TASK STATEMENT: Where the data below begins, start duplicating lines exactly, and finish with the line containing "Given: Click the row"; add nothing else. Leave the pictures out.
-------- MATERIAL PROVIDED
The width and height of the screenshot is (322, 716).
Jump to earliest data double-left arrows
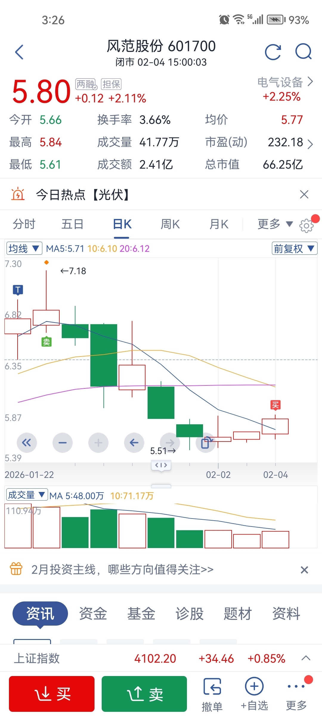click(x=27, y=443)
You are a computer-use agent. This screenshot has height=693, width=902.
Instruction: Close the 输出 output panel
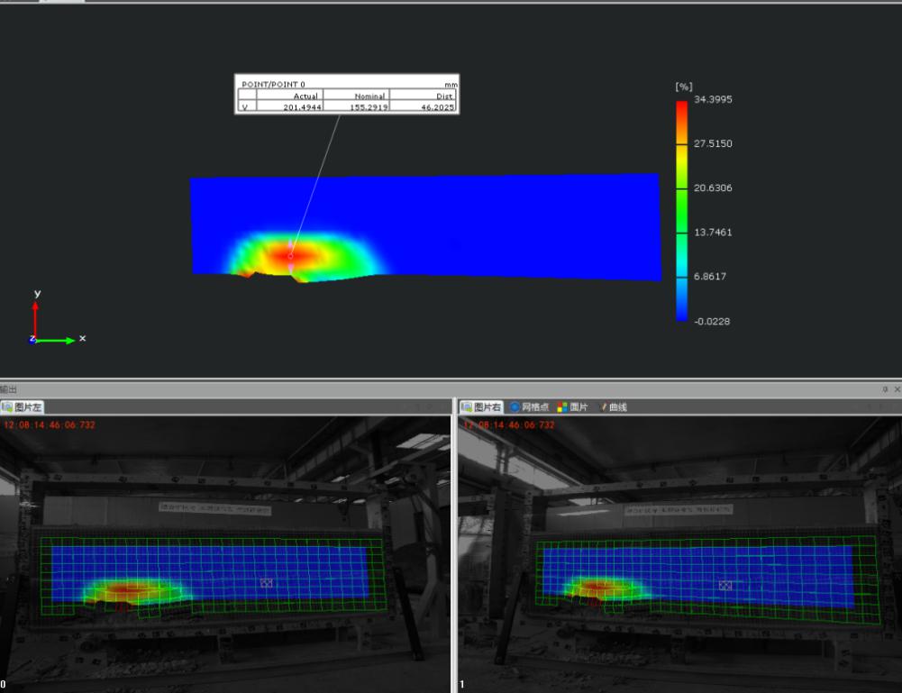pos(896,389)
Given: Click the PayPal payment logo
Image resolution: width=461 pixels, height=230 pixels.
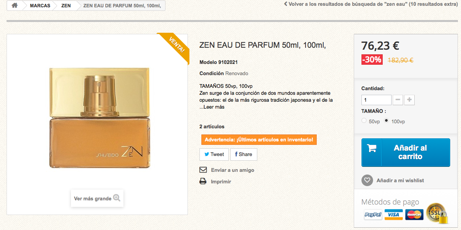Looking at the screenshot, I should click(373, 215).
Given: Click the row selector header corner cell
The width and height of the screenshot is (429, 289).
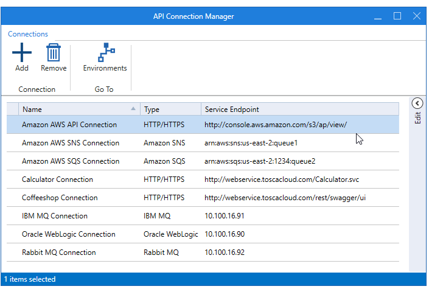Looking at the screenshot, I should click(12, 110).
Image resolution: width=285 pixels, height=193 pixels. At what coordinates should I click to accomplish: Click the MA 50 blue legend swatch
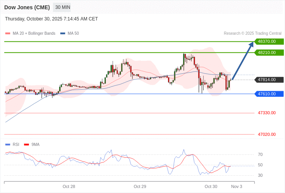pos(63,34)
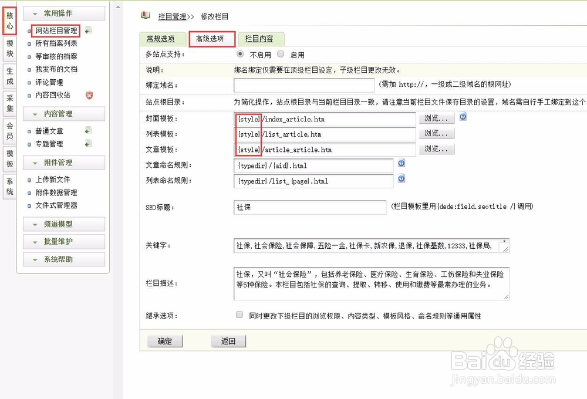Click the empty recycle bin icon beside 内容回收站
The image size is (587, 399).
click(90, 96)
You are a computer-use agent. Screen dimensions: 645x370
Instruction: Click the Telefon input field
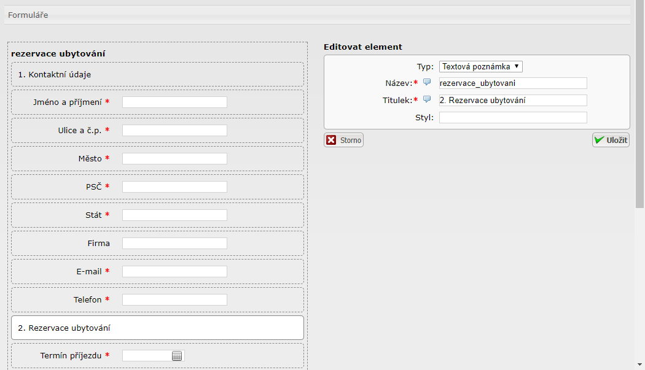pyautogui.click(x=174, y=299)
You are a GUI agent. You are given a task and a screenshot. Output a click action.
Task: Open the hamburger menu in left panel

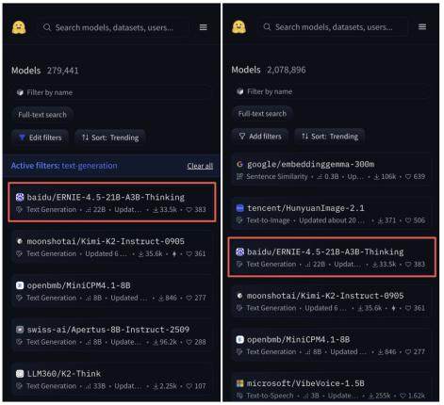204,27
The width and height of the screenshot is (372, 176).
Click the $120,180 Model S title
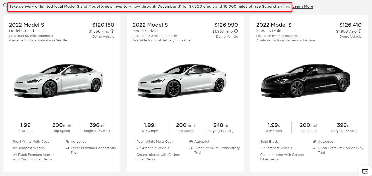point(27,25)
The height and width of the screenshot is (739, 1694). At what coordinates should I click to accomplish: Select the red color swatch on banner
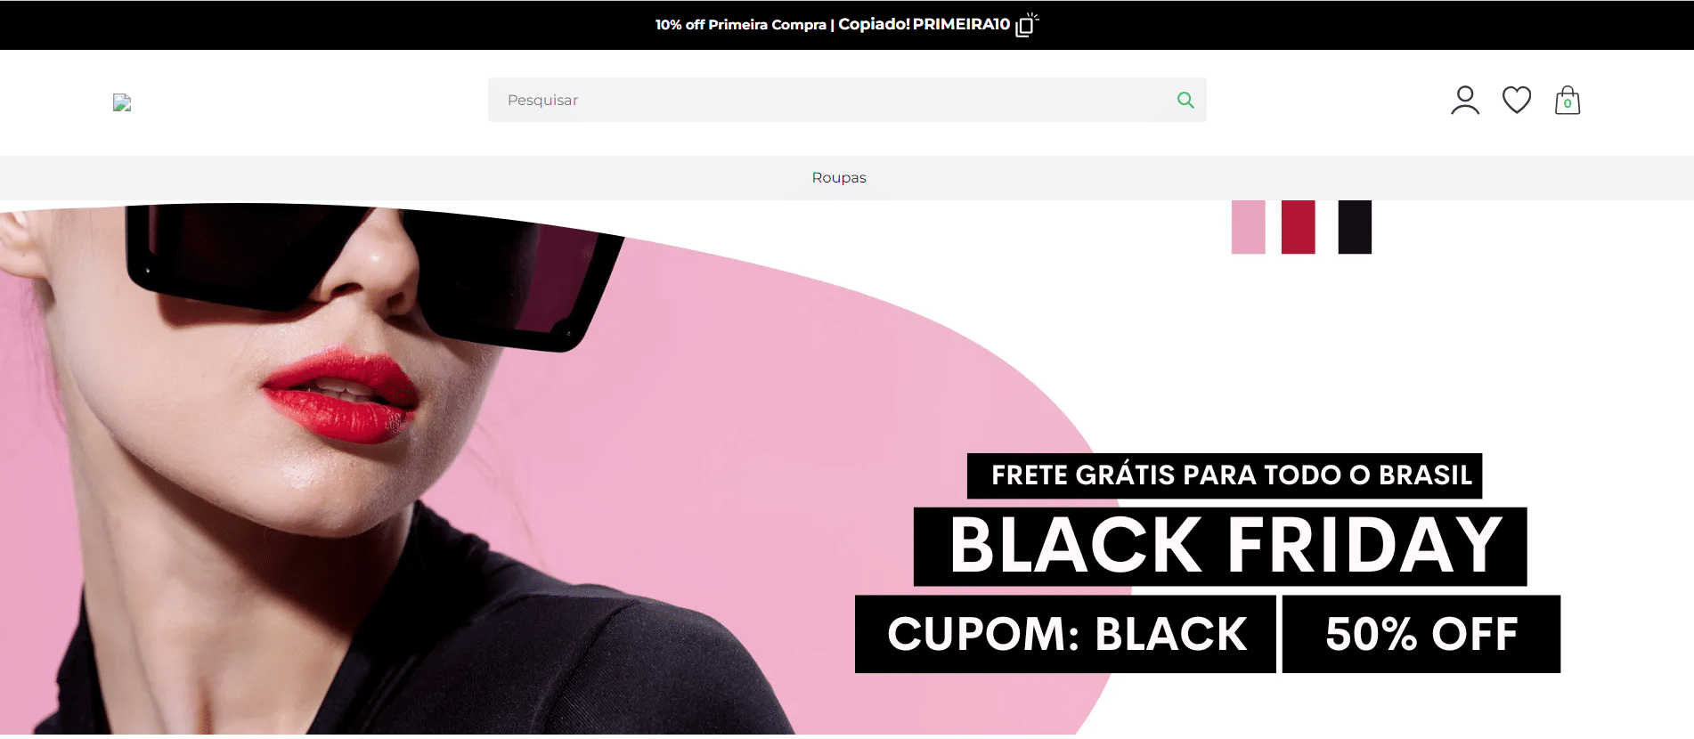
----------------
TASK ANSWER:
The width and height of the screenshot is (322, 716).
Jump to earliest data double-left arrows
click(x=27, y=443)
You are a computer-use agent. This screenshot has height=693, width=902.
Instruction: Close the 输出 output panel
pos(896,389)
Given: Click the PayPal payment logo
Image resolution: width=461 pixels, height=230 pixels.
Looking at the screenshot, I should click(373, 215).
Given: Click the row selector header corner cell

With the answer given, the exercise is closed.